Your likelihood of enjoying this book seems fully predicated on whether it happens to be the right book at the right time for you. A good test is to skip to a seminal moment of crisis in the novel, about 200pp. in: the main character has had a truly awful day, and then comes home to find that she's run out of toothpaste, shampoo, toilet paper, and coffee -- all at once. It's not the life changes that break her but that sudden, stupid, annoying coincidence that leads her to faceplant in her bed and decide the terrors of the day will be faced at another time. How does that make you feel? If you (A) throw the book across the room in complete and total sympathy, you should put your wine glass down, pick the book back up, and read on. If you (B) throw the book across the room in complete and total fatigue regarding this preposterously immature girl, leave the book where it is and go balance your checkbook.

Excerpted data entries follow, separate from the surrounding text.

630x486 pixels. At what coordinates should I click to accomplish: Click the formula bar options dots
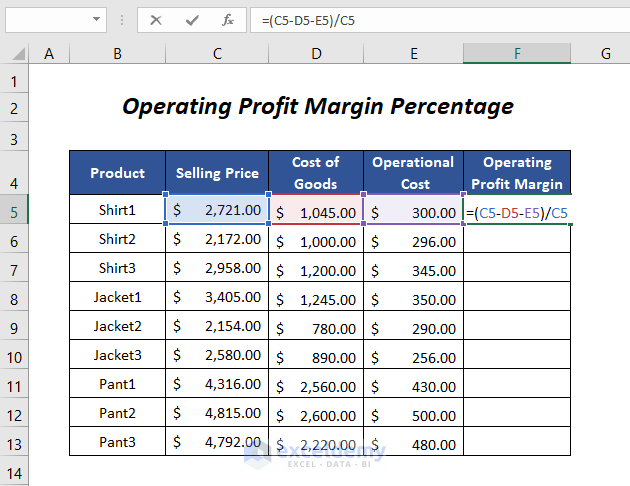pyautogui.click(x=123, y=20)
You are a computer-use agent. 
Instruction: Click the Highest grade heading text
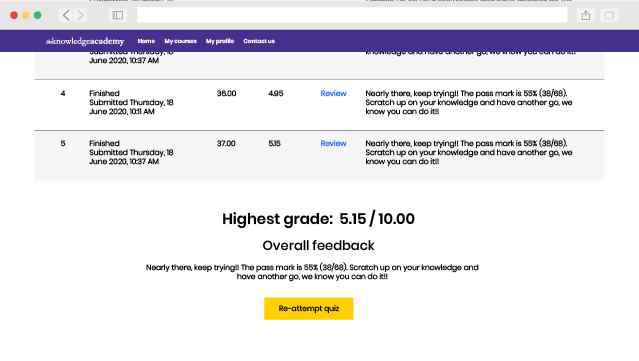click(x=318, y=219)
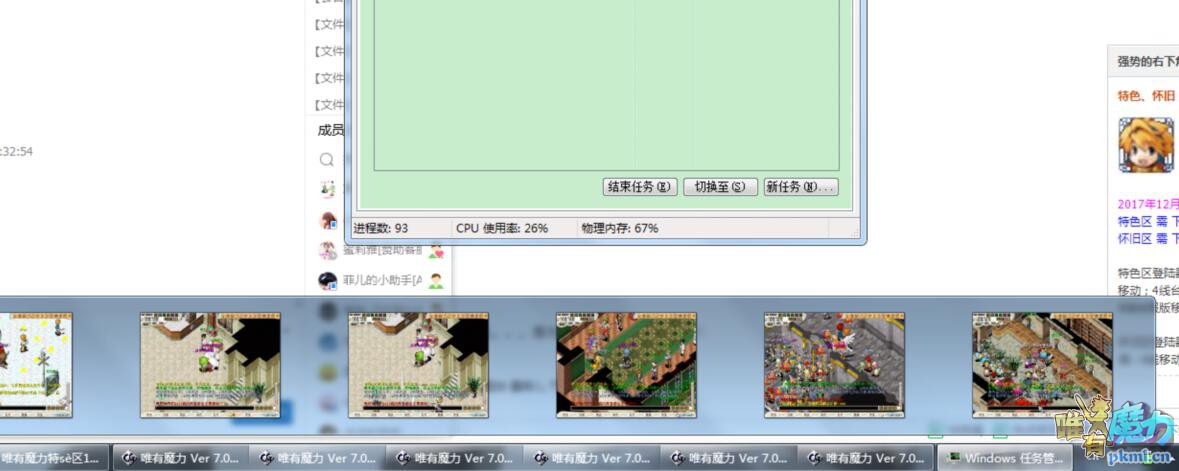
Task: Select the second 唯有魔力 window preview thumbnail
Action: (210, 364)
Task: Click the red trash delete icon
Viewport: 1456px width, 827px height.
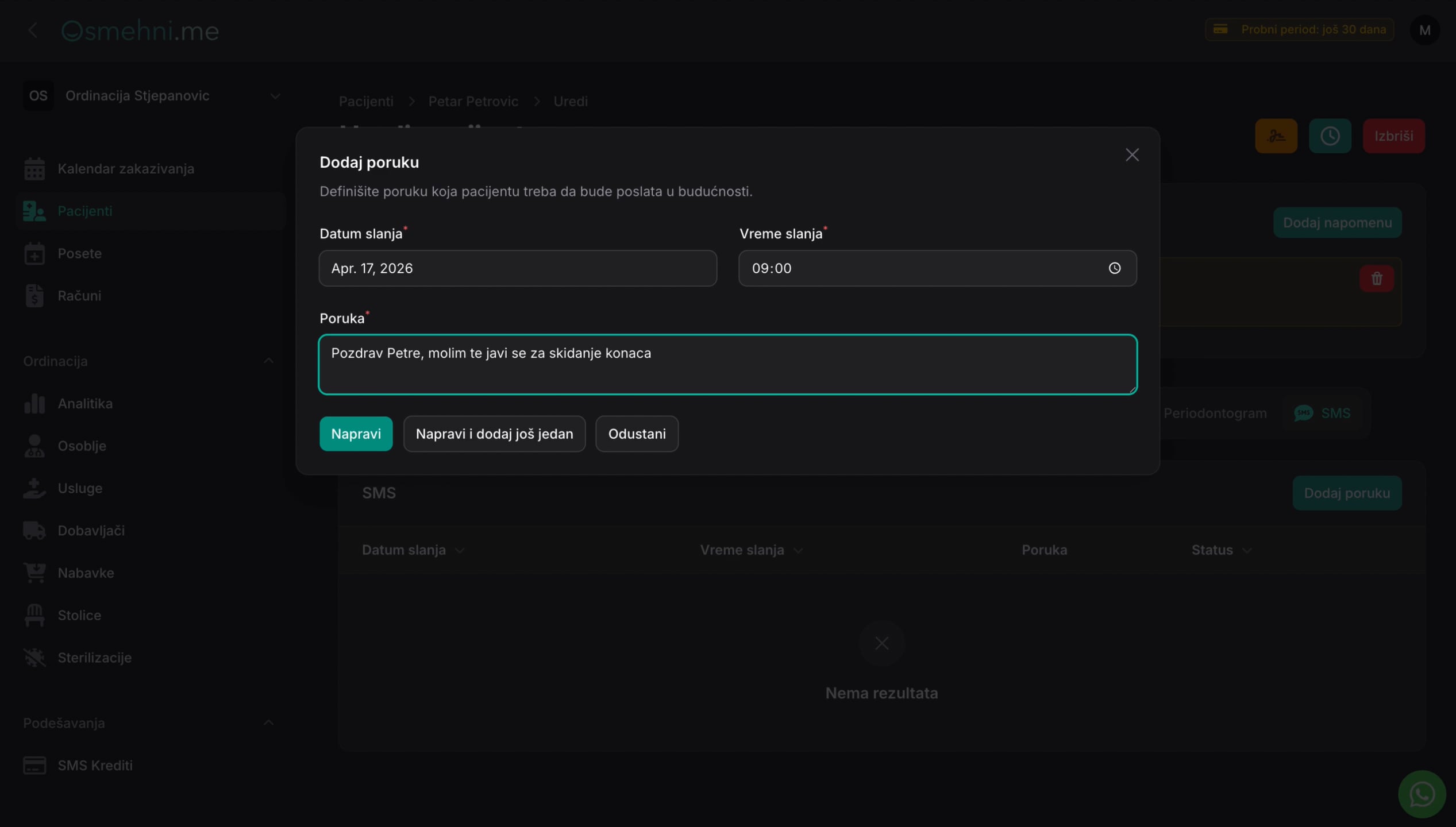Action: pos(1376,279)
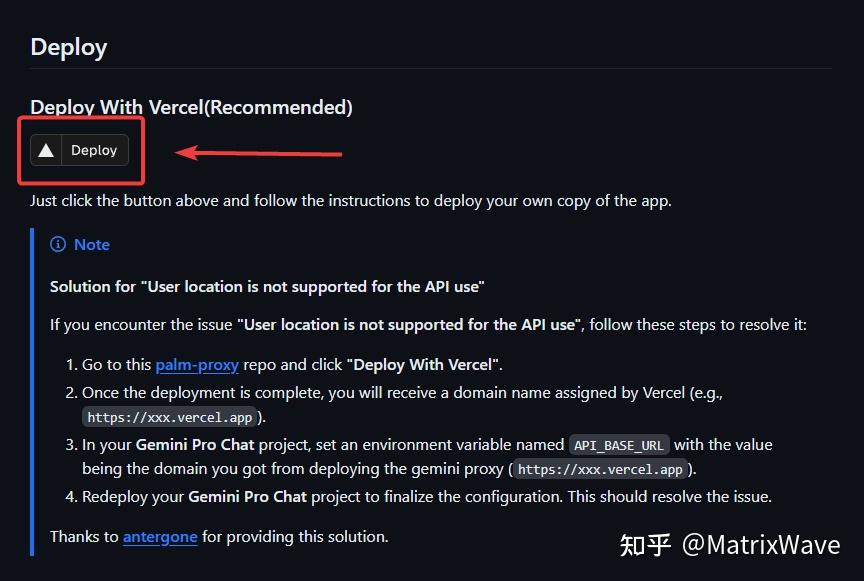This screenshot has width=864, height=581.
Task: Click the vercel.app URL code in step 3
Action: click(600, 470)
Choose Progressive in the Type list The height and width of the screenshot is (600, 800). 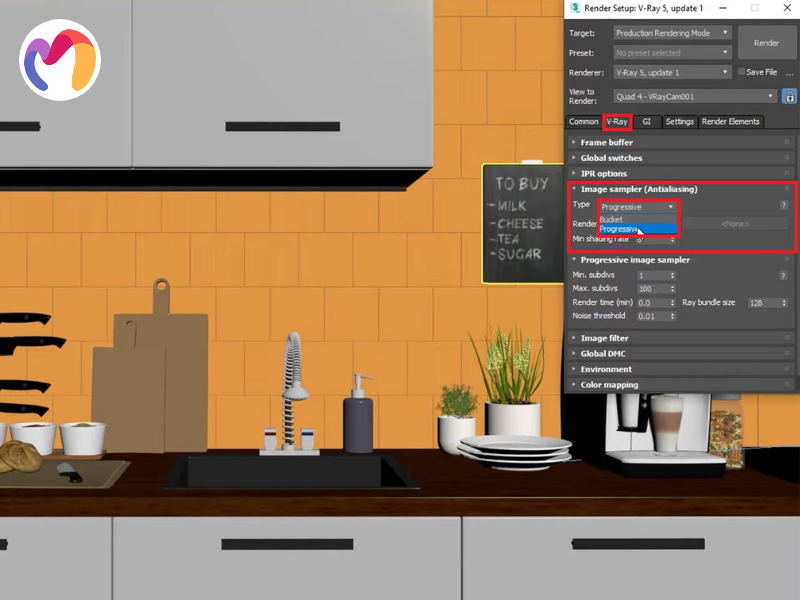click(620, 229)
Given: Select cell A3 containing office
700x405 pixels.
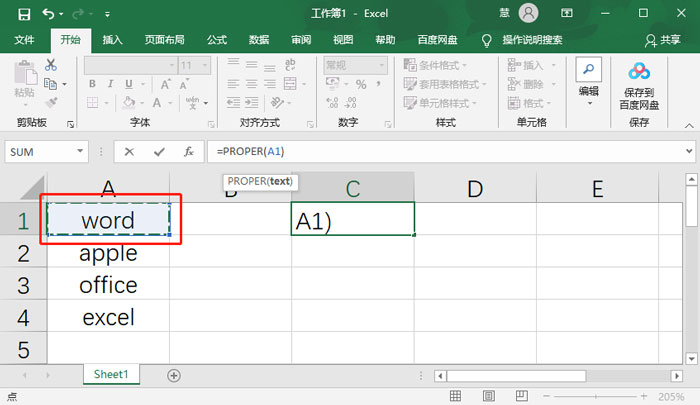Looking at the screenshot, I should pos(108,285).
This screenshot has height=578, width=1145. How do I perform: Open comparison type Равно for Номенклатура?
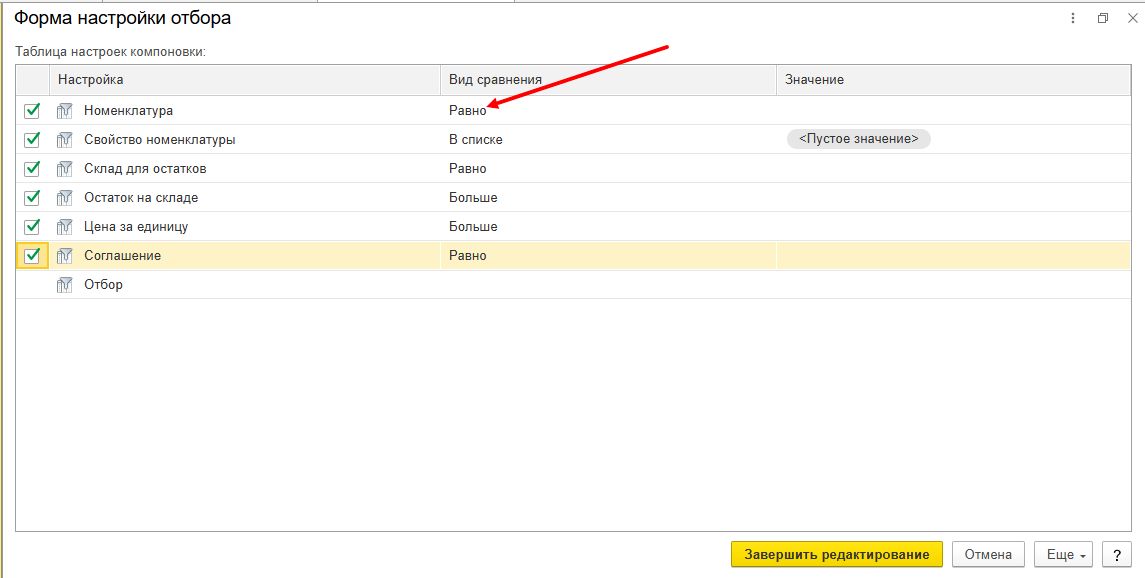point(468,111)
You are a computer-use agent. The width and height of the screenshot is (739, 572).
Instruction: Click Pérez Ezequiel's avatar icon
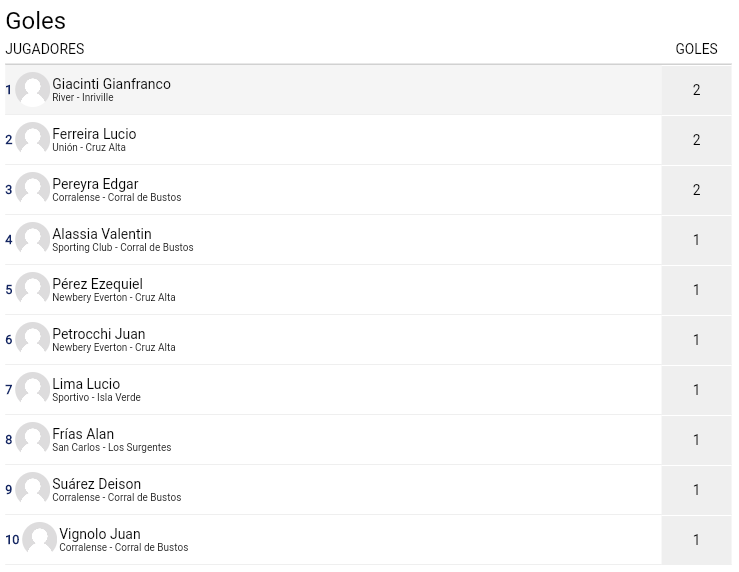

I think it's obvious that I chose option (A). Yes, I'm a once bright-eyed and bushy-tailed New Yorker currently at a bit of a romantic, financial, professional, and real estate low point, whose tools of choice for sanding down the rough edges are booze, solitude, and awkward afterhours encounters. As such, I raised up Claudia Steiner as something of a godsend/patron martyr, letting her show me that I'm not alone in my overeducated and overanalyzed anxiety but also letting her show, at her most extreme moments, that maybe I need to chill the fuck out a little bit. To me, the novel's resoundingly clear point is that Claudia (read: I) may have her own issues, yes, but what's really grinding her into dust is the relentlessly cruel rat race of cutthroat life in New York (or really any urban setting), a place whose rickety scaffolding of success is built strictly out of luck, coincidence, and your family's net worth and on which the tattered rags of a desicatted corporate-driven culture are hung out to dry.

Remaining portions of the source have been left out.